**WHAT IS NEEDED:**
Scan the listing below for the word "computer" and copy every line that has it.

**DATA SUPPLIED:**
= = = =

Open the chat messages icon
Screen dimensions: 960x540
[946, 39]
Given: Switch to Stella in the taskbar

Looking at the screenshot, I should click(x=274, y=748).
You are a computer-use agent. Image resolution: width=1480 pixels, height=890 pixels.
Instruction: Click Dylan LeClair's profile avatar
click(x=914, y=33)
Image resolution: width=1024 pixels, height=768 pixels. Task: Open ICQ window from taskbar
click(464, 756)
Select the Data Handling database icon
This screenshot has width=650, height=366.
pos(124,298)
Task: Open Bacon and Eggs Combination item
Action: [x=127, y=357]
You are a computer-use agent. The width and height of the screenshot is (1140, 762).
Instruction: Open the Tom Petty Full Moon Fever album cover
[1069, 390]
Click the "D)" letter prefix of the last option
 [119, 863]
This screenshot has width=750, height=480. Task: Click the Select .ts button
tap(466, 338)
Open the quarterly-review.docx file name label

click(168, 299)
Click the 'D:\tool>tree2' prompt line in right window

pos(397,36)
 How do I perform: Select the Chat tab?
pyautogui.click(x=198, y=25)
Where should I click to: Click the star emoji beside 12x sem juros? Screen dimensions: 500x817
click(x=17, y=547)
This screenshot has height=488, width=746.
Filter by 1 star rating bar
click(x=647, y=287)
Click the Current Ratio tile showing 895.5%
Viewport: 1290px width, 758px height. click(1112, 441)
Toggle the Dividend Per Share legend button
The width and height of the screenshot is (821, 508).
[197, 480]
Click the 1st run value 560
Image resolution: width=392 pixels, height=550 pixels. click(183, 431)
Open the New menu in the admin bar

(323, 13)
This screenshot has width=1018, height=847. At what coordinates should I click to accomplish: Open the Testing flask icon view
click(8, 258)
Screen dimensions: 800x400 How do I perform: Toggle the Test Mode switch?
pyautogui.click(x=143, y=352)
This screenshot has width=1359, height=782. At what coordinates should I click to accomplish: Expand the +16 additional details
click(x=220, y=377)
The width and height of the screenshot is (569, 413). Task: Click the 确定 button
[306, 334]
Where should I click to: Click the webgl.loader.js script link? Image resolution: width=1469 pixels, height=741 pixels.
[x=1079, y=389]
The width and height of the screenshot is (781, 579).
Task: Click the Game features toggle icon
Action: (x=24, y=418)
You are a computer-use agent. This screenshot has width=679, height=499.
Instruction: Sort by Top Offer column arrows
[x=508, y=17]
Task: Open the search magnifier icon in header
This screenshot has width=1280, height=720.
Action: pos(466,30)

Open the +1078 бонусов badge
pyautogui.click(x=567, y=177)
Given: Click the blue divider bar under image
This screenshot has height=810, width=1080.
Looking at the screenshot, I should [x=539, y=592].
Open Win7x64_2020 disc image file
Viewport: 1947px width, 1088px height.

= = = =

**ANSWER TO THIS EXERCISE:**
You are a computer-use agent. Image resolution: width=1480 pixels, height=890 pixels.
You are a computer-use agent. The width and height of the screenshot is (1140, 762).
You are a computer-use agent. This screenshot has width=679, height=499.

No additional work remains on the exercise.